To visualize linear progression, imagine you have a line graph, your vertical line is ‘Weight’ and your horizontal line is ‘Time’, there would be a smooth, straight diagonal line on the graph steadily moving up and to the right by the same amount each week.
So, with linear progression, you increase the weight in small increments each workout in either pounds of percent. For example, you add 5 pounds to bench press every workout. Or, increase the weight 2% compared to last time.
The Right and Wrong Ways to do Linear Progression
There’s a right and a wrong way to do linear progression.
What’s right and what’s wrong is determined by your goals.
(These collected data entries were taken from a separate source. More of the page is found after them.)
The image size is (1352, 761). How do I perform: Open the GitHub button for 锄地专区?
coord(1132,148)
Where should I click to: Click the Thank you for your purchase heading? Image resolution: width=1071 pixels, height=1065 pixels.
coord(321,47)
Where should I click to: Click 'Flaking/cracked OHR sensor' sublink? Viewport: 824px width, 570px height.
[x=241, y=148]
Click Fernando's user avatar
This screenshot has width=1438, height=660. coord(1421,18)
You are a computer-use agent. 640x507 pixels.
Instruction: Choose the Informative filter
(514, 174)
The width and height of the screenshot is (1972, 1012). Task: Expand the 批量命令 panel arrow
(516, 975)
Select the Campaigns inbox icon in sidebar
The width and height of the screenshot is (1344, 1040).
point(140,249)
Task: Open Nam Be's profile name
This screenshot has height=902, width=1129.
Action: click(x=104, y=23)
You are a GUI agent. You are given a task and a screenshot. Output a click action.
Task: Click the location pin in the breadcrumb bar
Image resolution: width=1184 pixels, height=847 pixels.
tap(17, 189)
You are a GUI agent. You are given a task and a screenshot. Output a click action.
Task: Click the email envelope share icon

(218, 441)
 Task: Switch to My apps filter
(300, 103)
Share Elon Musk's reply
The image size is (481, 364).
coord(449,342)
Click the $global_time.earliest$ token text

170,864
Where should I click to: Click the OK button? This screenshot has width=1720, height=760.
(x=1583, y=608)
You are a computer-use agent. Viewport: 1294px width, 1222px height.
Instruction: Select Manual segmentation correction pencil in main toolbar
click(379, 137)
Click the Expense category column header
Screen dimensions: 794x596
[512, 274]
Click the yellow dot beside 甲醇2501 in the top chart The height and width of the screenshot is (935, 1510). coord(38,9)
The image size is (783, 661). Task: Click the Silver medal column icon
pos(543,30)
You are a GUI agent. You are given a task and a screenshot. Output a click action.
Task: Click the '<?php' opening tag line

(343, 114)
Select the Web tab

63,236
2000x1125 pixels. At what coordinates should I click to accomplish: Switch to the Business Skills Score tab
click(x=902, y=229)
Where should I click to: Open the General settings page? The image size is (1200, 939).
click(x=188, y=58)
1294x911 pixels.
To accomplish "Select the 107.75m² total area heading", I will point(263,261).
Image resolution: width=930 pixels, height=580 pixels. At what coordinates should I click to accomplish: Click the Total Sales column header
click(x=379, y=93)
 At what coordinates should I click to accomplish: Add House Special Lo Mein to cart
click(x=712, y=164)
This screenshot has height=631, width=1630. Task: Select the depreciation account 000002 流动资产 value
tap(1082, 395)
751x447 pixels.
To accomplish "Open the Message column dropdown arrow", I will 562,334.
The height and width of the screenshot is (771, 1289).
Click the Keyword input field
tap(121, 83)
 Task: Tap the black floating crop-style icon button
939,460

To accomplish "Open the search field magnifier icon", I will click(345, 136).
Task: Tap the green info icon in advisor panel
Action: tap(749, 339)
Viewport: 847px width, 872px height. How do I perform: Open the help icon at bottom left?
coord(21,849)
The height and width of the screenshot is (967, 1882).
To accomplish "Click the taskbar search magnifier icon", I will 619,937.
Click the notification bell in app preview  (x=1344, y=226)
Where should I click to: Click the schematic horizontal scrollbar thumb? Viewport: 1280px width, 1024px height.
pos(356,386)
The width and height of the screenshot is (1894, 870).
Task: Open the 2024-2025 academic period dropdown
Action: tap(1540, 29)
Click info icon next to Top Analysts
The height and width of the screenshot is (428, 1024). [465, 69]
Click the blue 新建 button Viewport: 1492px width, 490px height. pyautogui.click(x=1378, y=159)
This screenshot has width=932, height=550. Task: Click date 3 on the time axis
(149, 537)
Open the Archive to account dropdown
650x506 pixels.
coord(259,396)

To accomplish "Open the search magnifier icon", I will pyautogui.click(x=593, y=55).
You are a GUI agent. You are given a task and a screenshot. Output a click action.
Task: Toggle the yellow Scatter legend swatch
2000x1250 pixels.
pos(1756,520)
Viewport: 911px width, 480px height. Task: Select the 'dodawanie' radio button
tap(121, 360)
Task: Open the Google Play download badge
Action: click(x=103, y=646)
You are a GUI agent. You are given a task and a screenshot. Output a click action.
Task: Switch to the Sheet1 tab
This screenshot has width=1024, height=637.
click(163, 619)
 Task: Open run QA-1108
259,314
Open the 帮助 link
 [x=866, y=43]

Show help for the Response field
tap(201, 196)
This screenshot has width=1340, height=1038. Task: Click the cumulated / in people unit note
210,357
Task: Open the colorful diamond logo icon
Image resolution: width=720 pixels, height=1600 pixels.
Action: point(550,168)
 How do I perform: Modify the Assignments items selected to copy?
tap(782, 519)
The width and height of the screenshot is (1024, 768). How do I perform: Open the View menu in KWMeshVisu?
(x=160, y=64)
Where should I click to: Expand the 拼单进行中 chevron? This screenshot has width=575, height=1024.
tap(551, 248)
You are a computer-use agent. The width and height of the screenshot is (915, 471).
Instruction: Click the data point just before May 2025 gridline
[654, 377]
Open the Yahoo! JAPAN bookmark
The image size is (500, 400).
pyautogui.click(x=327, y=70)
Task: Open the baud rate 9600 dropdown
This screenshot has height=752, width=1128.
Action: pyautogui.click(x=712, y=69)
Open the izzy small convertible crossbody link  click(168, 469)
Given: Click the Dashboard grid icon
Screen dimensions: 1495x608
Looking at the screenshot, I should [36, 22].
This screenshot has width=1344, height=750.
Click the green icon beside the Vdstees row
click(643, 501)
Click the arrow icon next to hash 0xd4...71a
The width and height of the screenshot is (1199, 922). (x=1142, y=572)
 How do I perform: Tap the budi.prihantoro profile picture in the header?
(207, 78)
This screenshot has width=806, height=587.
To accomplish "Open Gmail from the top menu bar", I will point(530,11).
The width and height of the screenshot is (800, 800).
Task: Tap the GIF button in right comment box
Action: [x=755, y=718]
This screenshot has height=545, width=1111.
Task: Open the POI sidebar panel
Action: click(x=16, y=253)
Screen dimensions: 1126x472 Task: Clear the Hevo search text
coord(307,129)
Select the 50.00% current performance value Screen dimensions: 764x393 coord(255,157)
Linear progression programs like Stronglifts 5×5 and Starting Strength are great for you if you want to build some muscle. But, they don’t have enough volume to build a great physique.
You will get stronger and learn how to train with these programs but you will not get ripped.
In fact, no one I know that has done StrongLifts 5×5 or Starting Strength looks impressive. These programs are better than nothing, but won’t drastically improve your physique any time fast.
Workouts like Stronglifts and Starting Strength are designed to be simple and easy to follow. But, they simply don’t have enough volume to sculpt a great physique.
If you really want to build muscle and look like Brad Pitt in Troy, then you need to do Linear progression the right way.
Linear Progression for Muscle Building
Strength is essentially muscle. if you’re getting stronger, you are getting bigger muscle. This is a bit over simplified. You can actually get
However, you can workout two different ways, gain strength with both, but build more muscle with the other.
So, you need the right mix of strength training and volume to create a body like a male model.
Sample Linear Progression Bodybuilding Routine
Bodybuilders have a lot of muscle and a little fat.
Low body fat means your muscle show through and look great, as long as those muscles are developed fully.
This sample workout is designed to do just that –
- Squat 4x 10, 8, 6, 4
- Bench Press 4x 10, 8, 6, 4
- Bent Over Barbell Rows – 4x 10, 8, 6, 4
- Military Press 4x 10, 8, 6, 4
Push as hard as you can each set. Pick a weight that you can barely complete the prescribed number of reps.
Three days later, Do the same workout but this time, add 5-10 pounds to each set.
Recap Closing Points
It recovers from each workout by growing stronger. This way it can handle the same weight if lifted again. This is why you must continuously increase the weight lifted, otherwise your gains stagnate.
Make a plan, Commit to your plan completely.